MLPerf Inference incorporates four distinct testing scenarios to mirror real-world inference workloads, as detailed in the following table:

Scenario Purpose Use Case Metric
Single Stream Assesses latency for a single query stream Real-time applications like voice recognition or live video analysis Time to process each query
Multi-Stream Tests performance across multiple simultaneous streams Multi-user systems, such as video streaming or chatbots Latency and throughput with concurrent queries
Server Evaluates handling of dynamic, online query loads Cloud inference services with fluctuating demand Queries per second (QPS) under latency constraints
Offline Measures throughput for large batch processing Bulk tasks like dataset analysis or media indexing Total queries processed in a set timeframe

Submission Divisions

MLPerf Inference features two divisions: Closed and Open. The Closed Division mandates equivalence to the reference or alternative implementation, allowing calibration for quantization but prohibiting retraining. The Open Division permits arbitrary pre-/post-processing and models, including retraining, with reported accuracy and latency constraints, fostering innovation but sacrificing comparability.

Methodology and Workflow

The MLPerf Inference process relies on the Load Generator (LoadGen), a C++ tool with Python bindings, to simulate queries, track latency, validate accuracy, and compute metrics. LoadGen operates on the processor simulating queries from logical sources and stores traces in DRAM, adhering to bandwidth requirements. Figure 1 illustrates the simplified workflow of MLPerf Inference from configuration to the validation stage, incorporating a failure scenario where validation does not pass, requiring reconfiguration of the System Under Test (SUT).

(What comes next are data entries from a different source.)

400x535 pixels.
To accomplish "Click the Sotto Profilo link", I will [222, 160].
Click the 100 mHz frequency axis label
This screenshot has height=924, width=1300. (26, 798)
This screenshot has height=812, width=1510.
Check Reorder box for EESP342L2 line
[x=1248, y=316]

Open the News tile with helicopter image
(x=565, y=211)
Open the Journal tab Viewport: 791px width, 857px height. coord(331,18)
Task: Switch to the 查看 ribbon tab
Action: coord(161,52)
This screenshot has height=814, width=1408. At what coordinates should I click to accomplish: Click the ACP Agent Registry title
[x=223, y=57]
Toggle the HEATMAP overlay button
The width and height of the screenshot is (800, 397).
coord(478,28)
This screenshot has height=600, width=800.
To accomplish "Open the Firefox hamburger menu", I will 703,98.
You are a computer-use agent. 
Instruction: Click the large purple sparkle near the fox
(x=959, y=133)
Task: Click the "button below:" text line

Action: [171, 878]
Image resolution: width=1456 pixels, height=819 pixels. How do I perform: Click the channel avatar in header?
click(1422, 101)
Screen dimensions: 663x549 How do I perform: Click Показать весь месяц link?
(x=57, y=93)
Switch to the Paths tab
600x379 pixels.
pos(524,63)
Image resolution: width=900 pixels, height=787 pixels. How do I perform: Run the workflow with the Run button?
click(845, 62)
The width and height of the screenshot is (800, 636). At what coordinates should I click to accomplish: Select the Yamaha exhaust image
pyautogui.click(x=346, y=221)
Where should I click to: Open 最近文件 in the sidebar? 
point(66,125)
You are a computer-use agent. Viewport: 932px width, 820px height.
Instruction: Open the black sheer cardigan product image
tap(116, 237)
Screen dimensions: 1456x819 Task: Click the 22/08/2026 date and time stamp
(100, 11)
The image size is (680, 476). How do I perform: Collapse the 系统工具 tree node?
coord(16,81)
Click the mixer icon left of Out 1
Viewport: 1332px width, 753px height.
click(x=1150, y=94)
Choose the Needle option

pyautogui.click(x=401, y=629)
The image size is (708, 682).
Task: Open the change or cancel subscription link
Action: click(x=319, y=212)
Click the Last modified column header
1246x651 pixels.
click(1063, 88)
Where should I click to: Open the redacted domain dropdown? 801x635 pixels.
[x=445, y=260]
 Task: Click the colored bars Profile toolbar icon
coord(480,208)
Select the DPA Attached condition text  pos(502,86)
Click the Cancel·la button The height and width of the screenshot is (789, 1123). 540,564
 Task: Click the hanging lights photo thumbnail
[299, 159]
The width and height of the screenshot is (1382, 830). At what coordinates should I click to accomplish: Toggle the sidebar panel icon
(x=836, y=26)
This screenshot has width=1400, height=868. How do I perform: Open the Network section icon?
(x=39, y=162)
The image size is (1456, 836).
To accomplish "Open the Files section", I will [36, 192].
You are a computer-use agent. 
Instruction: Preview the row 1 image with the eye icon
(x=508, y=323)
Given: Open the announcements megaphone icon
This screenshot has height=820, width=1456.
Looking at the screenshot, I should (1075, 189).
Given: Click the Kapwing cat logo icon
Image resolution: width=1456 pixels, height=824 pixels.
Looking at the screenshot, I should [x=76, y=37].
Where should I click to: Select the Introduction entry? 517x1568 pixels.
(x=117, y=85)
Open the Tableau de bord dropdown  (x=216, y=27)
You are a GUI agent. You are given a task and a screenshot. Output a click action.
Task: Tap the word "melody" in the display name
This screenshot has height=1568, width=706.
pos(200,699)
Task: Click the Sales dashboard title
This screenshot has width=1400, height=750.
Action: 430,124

Simplified MLPerf inference workflow to validation stage Figure 1. Simplified MLPerf inference workflow to validation stage

These scenarios ensure comprehensive coverage of latency-critical and throughput-focused applications, with early stopping criteria allowing shorter runs while maintaining statistical validity.

Rules and Guidelines

Rules ensure fairness, requiring consistent systems and frameworks, open-sourcing code, restricting non-determinism to fixed seeds, and prohibiting benchmark detection or input-based optimization. Replicability is mandatory, with audits validating compliance, particularly for Closed submissions.

Use Cases and Impact

MLPerf Inference supports edge computing, cloud infrastructure, and specialized domains, optimizing real-time inference and scalability, driving efficient AI solution development.

MLPerf Training v4.1

MLPerf Training v4.1 establishes standardized benchmarks to measure training performance, defined as execution speed, across diverse ML tasks. It evaluates workloads like BERT, DLRMv2, GNN (R-GAT) [10], Low-Rank Adaptation (LoRA) [11], Stable Diffusion (SD) [12], and Single-Shot Detector (SSD) [13] ensuring fairness through defined rules. Performance and quality are key metrics, with results eligible for the MLPerf trademark upon compliance. The suite encompasses systems, frameworks, benchmarks, and runs normalized against reference results.

Key Definitions

Key terms include:

  • Performance: Execution speed of training.
  • Quality: Model accuracy in generating correct outputs.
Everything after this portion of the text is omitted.